Day Two of Amy Coney Barrett's confirmation hearing was supposed to be when the probing questions about her fitness for the bench would begin. Instead, we were treated to more of the same from Democrats on the Senate Judiciary Committee -- a public charade that seemed like a healthcare campaign event for liberal policy priorities.
Ranking Democrat Diane Feinstein (D-Calif.), who famously accused Barrett several years ago of having a "dogma" that lived loudly within her, opened with a blunt defense of the Left's sacred cow. "Do you agree that [Roe v. Wade] was wrongly decided?" she asked Barrett. To her credit, Judge Barrett wisely declined to take the bait -- but even then Feinstein wouldn't let up, continuing to push her on the issue.
The posturing by Democrats rarely cracked throughout the day. After being quizzed by Senator Dick Durbin (D-Ill.) ad nauseum over gun rights and other issues, Judge Barrett politely pushed back. "To the extent, Senator Durbin, that you're suggesting that I have some sort of agenda on felon voting rights, or guns, or campaign finance, or anything else -- I can assure you and the whole committee that I do not." Right after spending his entire time of questioning implying that she had an agenda, Durbin had to backtrack: "I didn't say that, and I wouldn't say that."
Throughout the day, Barrett showed an empathetic, compassionate firmness throughout the questioning, identifying with the questioner but refusing to be bulldozed.
Senator Mike Lee (R-Utah) finally highlighted what needed to be raised: the legal and constitutional maze on abortion created by the courts over decades. "Have we created a monster," Lee asked? "Have we ourselves through our own inaction . . . created the . . . circumstances….causing people to protest outside of a nonpolitical entity? I think we have to ask ourselves that question from time to time." The source of tension, as Lee pointed out, is that the people have been cut of out of the process on one of the most fundamental of rights -- the right to life.
As if it wasn't bad enough that Democrats were trying to spin the notion of court-packing, Sen. Lee pointed out, "[i]n recent days I've seen some in the media, some in this body, try to redefine what it means to pack the court… [which would do] immense political and constitutional harm to our system of government." He was right to point this out.
After Senator Sheldon Whitehouse (D-R.I.) spent his allotted time on a tirade about "dark money," Senator Ted Cruz (R-Texas) pointed out the hypocrisy, since the biggest spenders in this election are overwhelming giving to Democrats. "Of the top 20 organizations spending money for political speech in 2016, 14 of them gave virtually all of their money to Democrats," Cruz argued. "Only three of the top 20 gave to Republicans. What did that mean in practice? That meant the top 20 Super-PAC donors contributed $422 million to Democrats and $189 million to Republicans."

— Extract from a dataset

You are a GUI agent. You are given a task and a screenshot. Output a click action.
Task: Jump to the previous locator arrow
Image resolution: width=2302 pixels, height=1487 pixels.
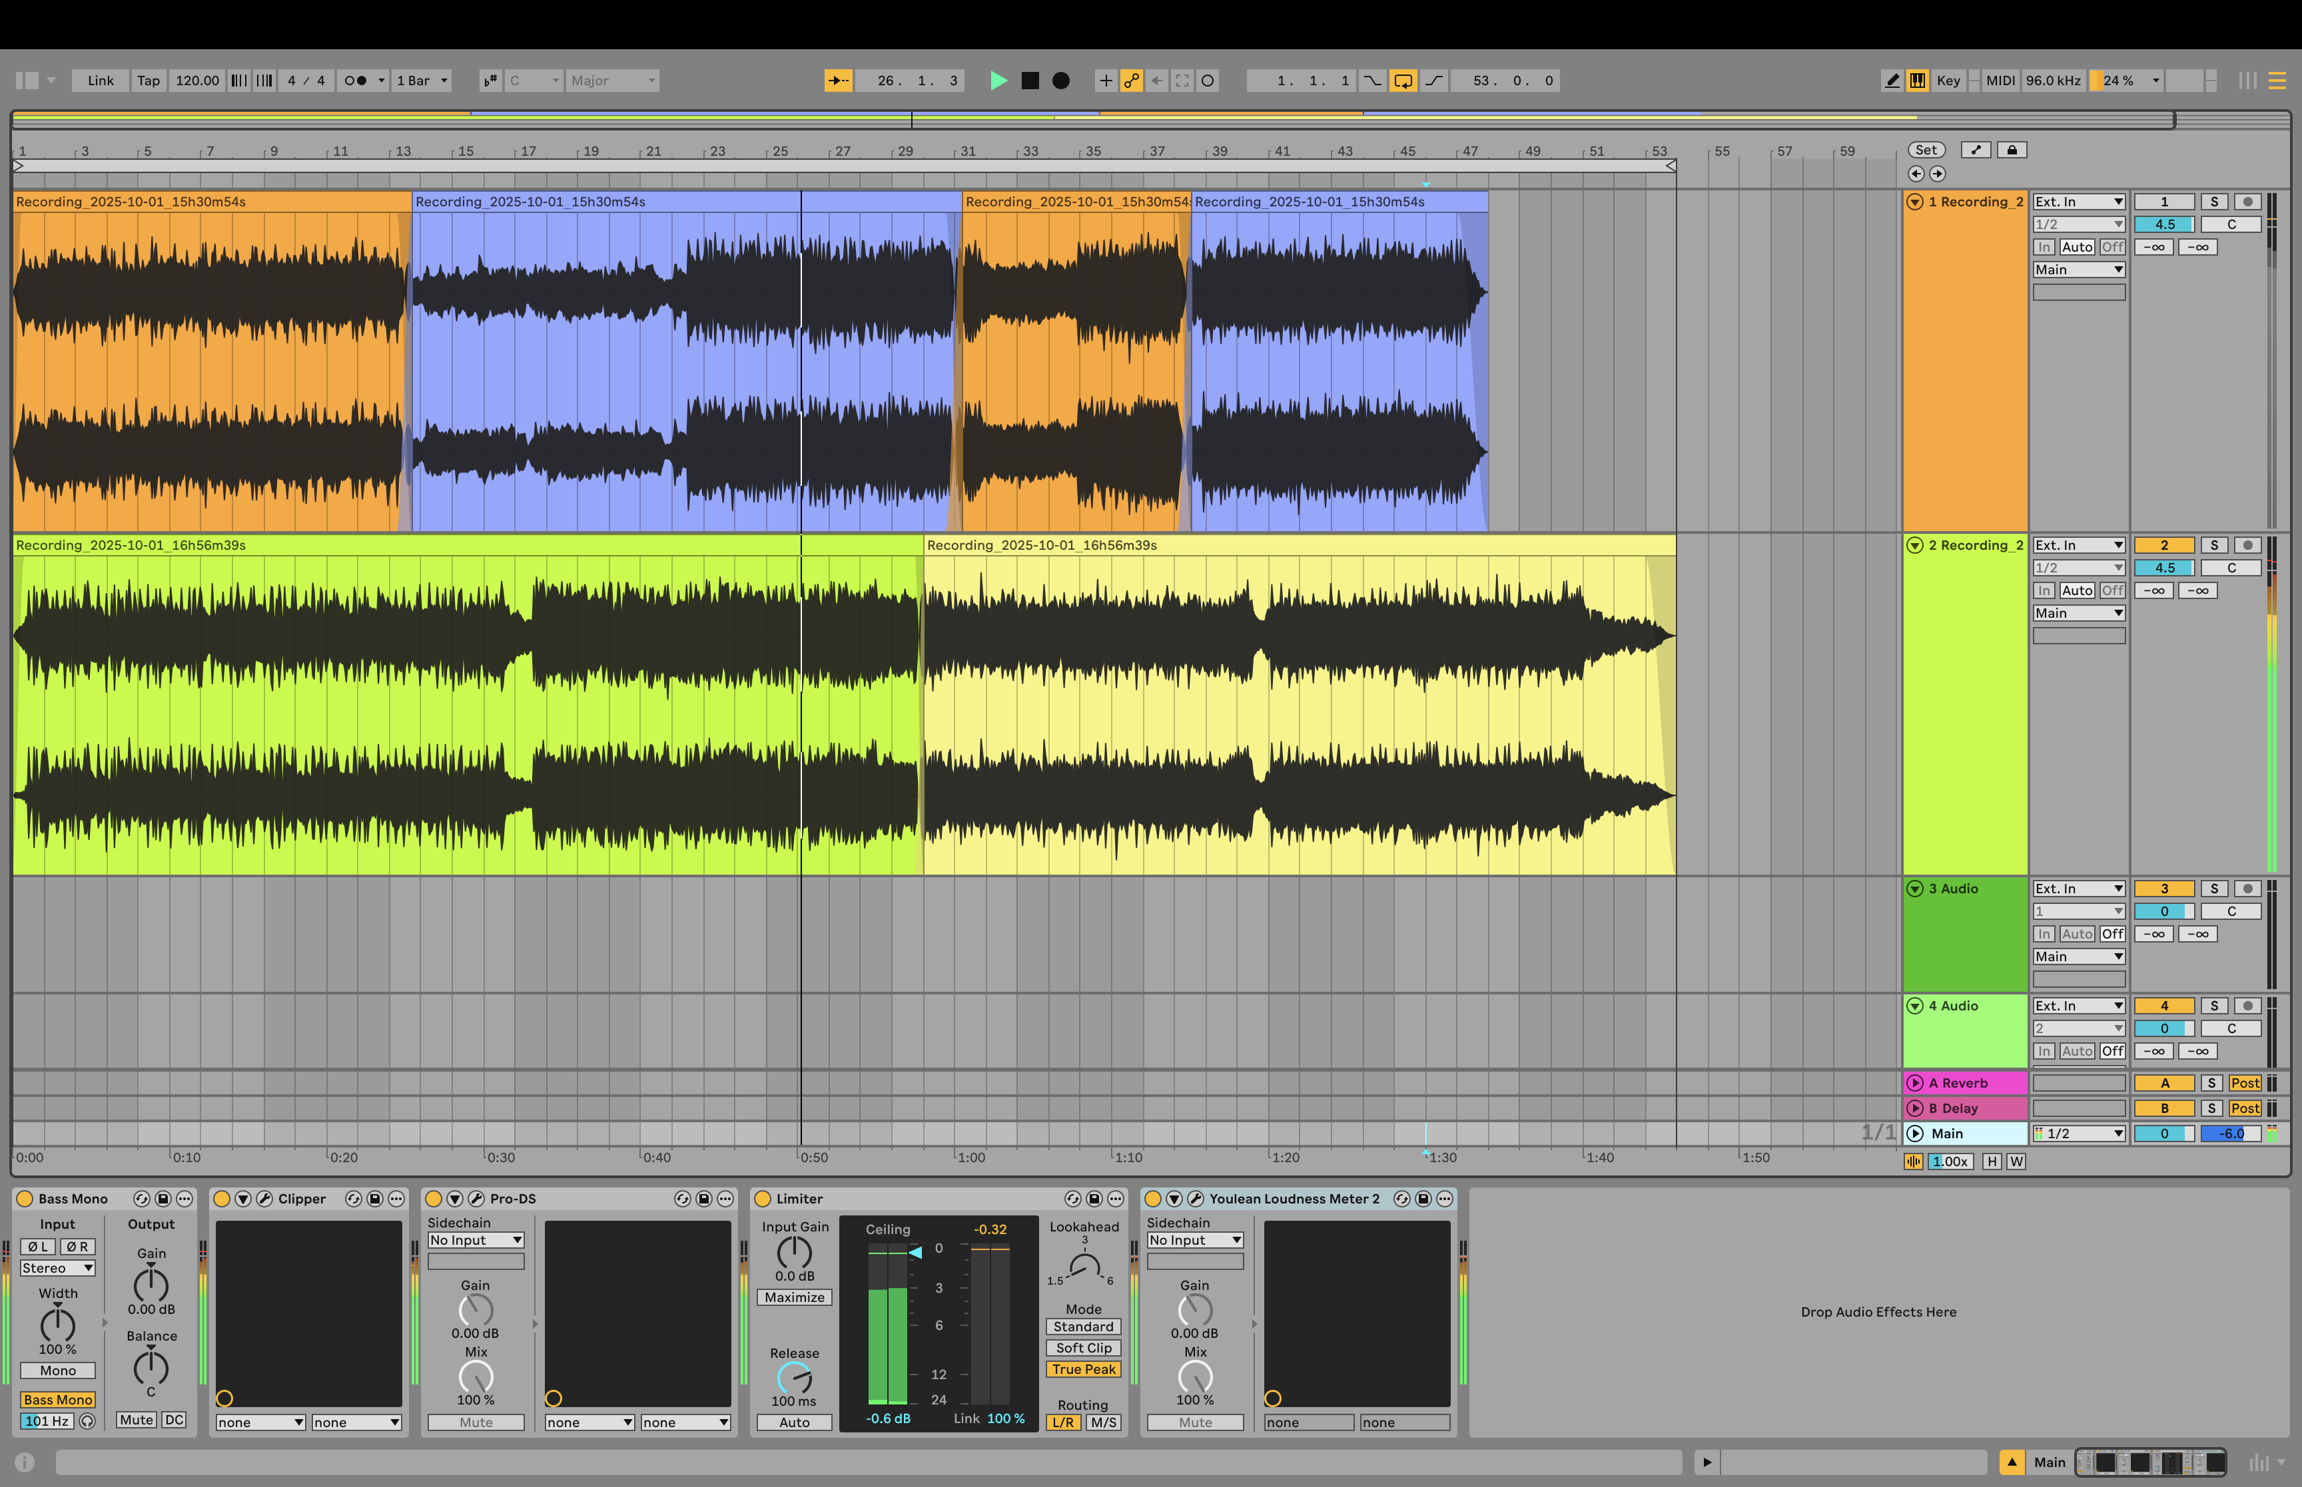[x=1917, y=174]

But Cruz wasn't done. "Joe Biden, although he refuses to answer just about anything about whether or not he will pack the Court, he did tell the American people the voters do not deserve to know whether he is going to pack the court. Truly a statement of disrespect and contempt for the voters, unusual in our political process." As the Texas senator reminded us, we are "one vote away from the Second Amendment being erased from the Bill of Rights. None of our Democratic colleagues admit that that is their agenda yet those are the justices that Democratic presidential nominees are promising they will appoint, justices who will take away your right to criticize politicians, who will allow censorship, who will allow movies and books to be banned, who will erase the Second Amendment from the bill of rights. And how about religious liberty," Cruz continued, before listing a whole host of ways in which the courts had twisted the meaning of the First Amendment.
Later in the day, Senator Josh Hawley (R-Mo.) shamed Senate Democrats for engaging in religious tests in recent years and highlighted other issues with fundamental constitutional rights like religious freedom sure to come before the Court again.
All in all, Barrett continues to show herself fully worthy of confirmation. Indeed, we are one vote away in so many key cases, and that's why it's so important to confirm Barrett and fill that seat!